Por: Sandra Dueñes Monárrez.

Chihuahua, Chih., a 11 de mayo del 2026.- El mapa delictivo de Chihuahua está experimentando una transformación estadística sin precedentes en la actual administración asi lo dio a conocer Gilberto Loya Chávez, titular de la Secretaría de Seguridad Pública del Estado (SSPE), presentó un balance detallado que revela una reducción del 18% en la tasa de homicidios a nivel estatal, lo que se traduce en un descenso de aproximadamente 2,000 casos en comparación con periodos anteriores.

Este alivio en la incidencia de violencia letal no es un fenómeno aislado de la capital, sino un comportamiento que se replica, con distintos niveles de éxito, en las 13 regiones que integran la geografía estatal.

Los datos más reveladores provienen de municipios que históricamente han estado bajo la presión de estructuras criminales.
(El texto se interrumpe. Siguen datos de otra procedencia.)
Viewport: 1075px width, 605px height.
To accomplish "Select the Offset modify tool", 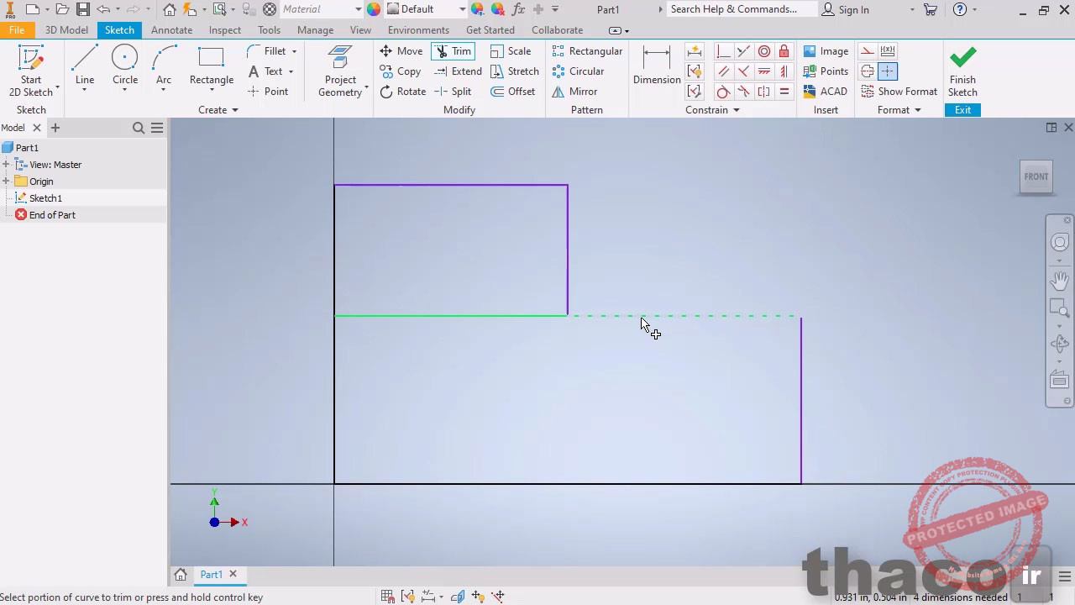I will click(512, 92).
La región de Jiménez encabeza la lista con una caída del 61% en homicidios, seguida de cerca por el municipio de Madera, que presenta una reducción del 57%.
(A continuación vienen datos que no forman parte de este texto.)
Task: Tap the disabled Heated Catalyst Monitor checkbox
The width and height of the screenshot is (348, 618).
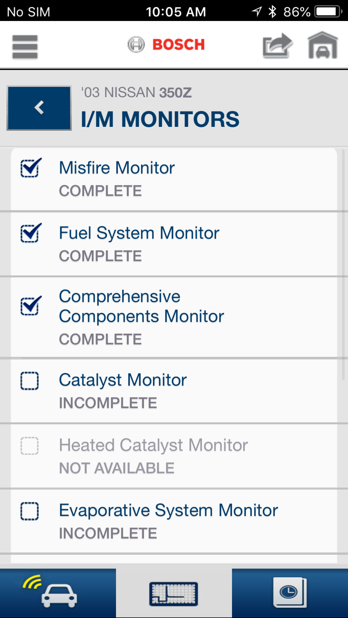Action: pyautogui.click(x=30, y=446)
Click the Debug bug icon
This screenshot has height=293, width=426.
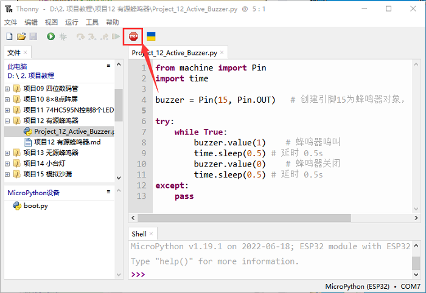pos(62,37)
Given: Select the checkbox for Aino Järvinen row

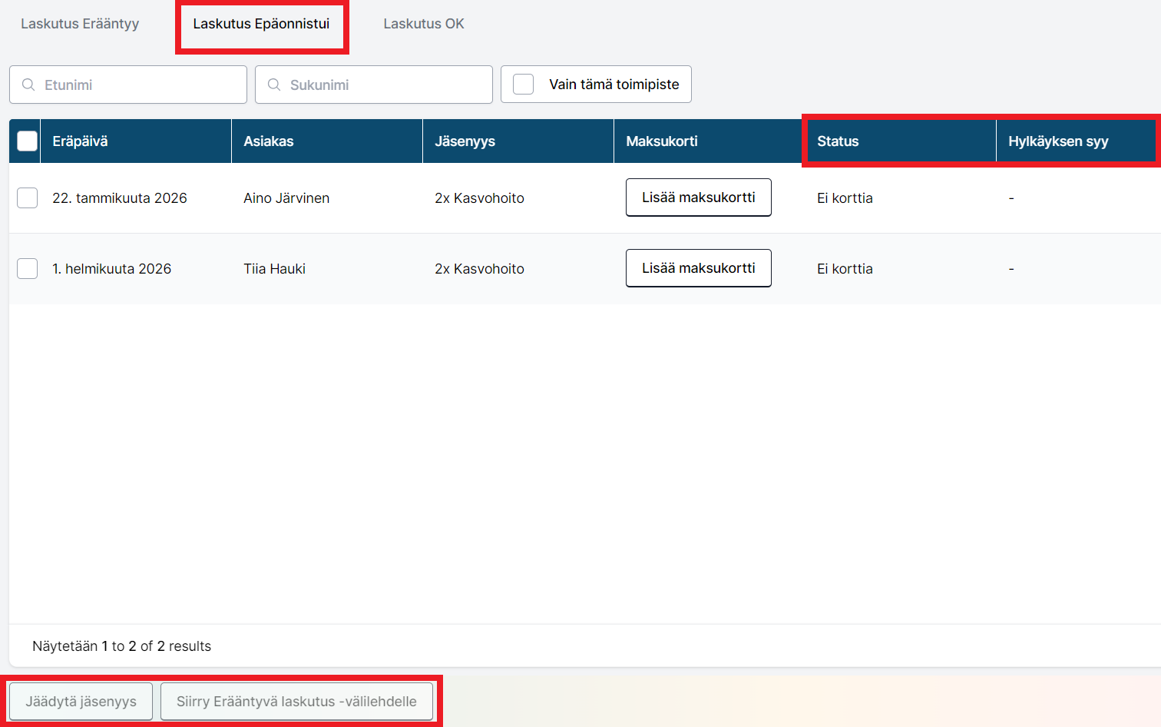Looking at the screenshot, I should pyautogui.click(x=28, y=198).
Otras zonas prioritarias también muestran números a la baja:

  • Bocoyna: -47%
  • Ciudad Juárez: -29%
  • Cuauhtémoc: -19%
  • Guadalupe y Calvo: -19%
  • Parral: -18%

Según Loya, estos resultados son producto de una concentración de esfuerzos operativos en zonas de alta vulnerabilidad, permitiendo recuperar terreno en municipios donde la violencia solía ser la norma.

La estrategia de la SSPE parece estar rindiendo frutos también en el ámbito de la seguridad cotidiana, aquella que afecta directamente el bolsillo y la paz de los ciudadanos. El robo de vehículos, uno de los delitos que más alimenta la economía del crimen organizado, disminuyó un 28% en todo el estado, salvando a más de 5,400 familias de perder su patrimonio.

El impacto en el hogar es aún más drástico: el robo a casa habitación presenta una reducción del 44%, una cifra que las autoridades atribuyen a una mayor vigilancia y a la desarticulación de bandas locales. Por su parte, el narcomenudeo, motor de la violencia en las colonias, ha dejado de figurar entre los delitos con mayor crecimiento, registrando también una tendencia a la baja.

A pesar de la contundencia de los números, el reto para la administración estatal sigue siendo la percepción ciudadana. Con un estado que aún lidia con las secuelas de décadas de violencia, estas cifras de la SSPE representan un respiro técnico, pero también un compromiso de mantener la guardia en las 13 regiones que, por primera vez en años, muestran una tendencia coordinada hacia el descenso delictivo.